Microsoft Wakes You Up In Anger


This Thursday past Microsoft launched its latest app, the Mimicker Alarm that tries to assist you in getting out of bed every morning by pissing you off. This is a last-ditch effort to those that have tried everything else to wake themselves up using conventional alarm clocks and getting themselves out of bed and still turned the morning (non)wake-up routine into a miserable failure.

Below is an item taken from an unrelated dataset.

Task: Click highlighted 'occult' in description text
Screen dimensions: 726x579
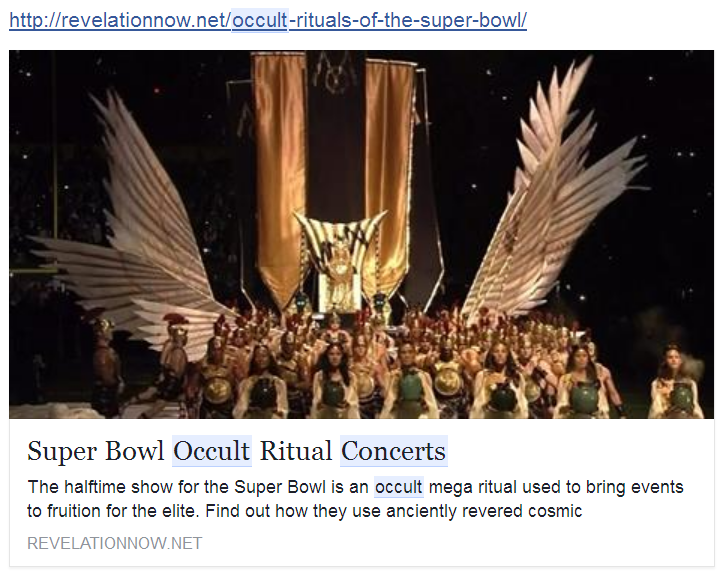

This cool little alarm app will have the groggy morning you yammering tongue twisters without any expletives in order for it to turn off the alarm each morning. This app is the software giant’s way to provide users with a peek into its growing machine learning APIs called Project Oxford, which focuses on teaching computers about speech, emotion, and vision.

Mimicker Alarm

This unique alarm clock can assist the company in accomplishing all the above goals by turning your impossible wake-up routine of snoozing, snoozing, snoozing, and finally turning off your alarm clock into a fun game that just won’t stop unless you comply or kill your mobile phone totally dead. It accomplishes both the near impossible tasks (teaching machines about emotion, speech, and vision as well as waking the dead up in the morning) by turning it into a fun game that offers difficult risers three game options to select from when setting their alarms.

The three alarm game options include Colour Capture, Tongue Twister, and Express Yourself. Colour Capture will in all probability be quite annoying, since it requires the sleepyhead to capture a picture of a colour matching that prescribed by the app.

Express Yourself requires the sleepyhead to take a selfie of your facial expression that has to match whichever emotion it instructs you to mimic, and once you succeed in making a selfie of your surprise, smile, et cetera face you are free to share it on the social media site of your choice.

The app first saw the light of morning in Garage, the software giant’s experimental lab. It follows Google’s Material Design guidelines for the greater part and presents a polished and sleek GUI to round off its intention to potentially irritate assistively.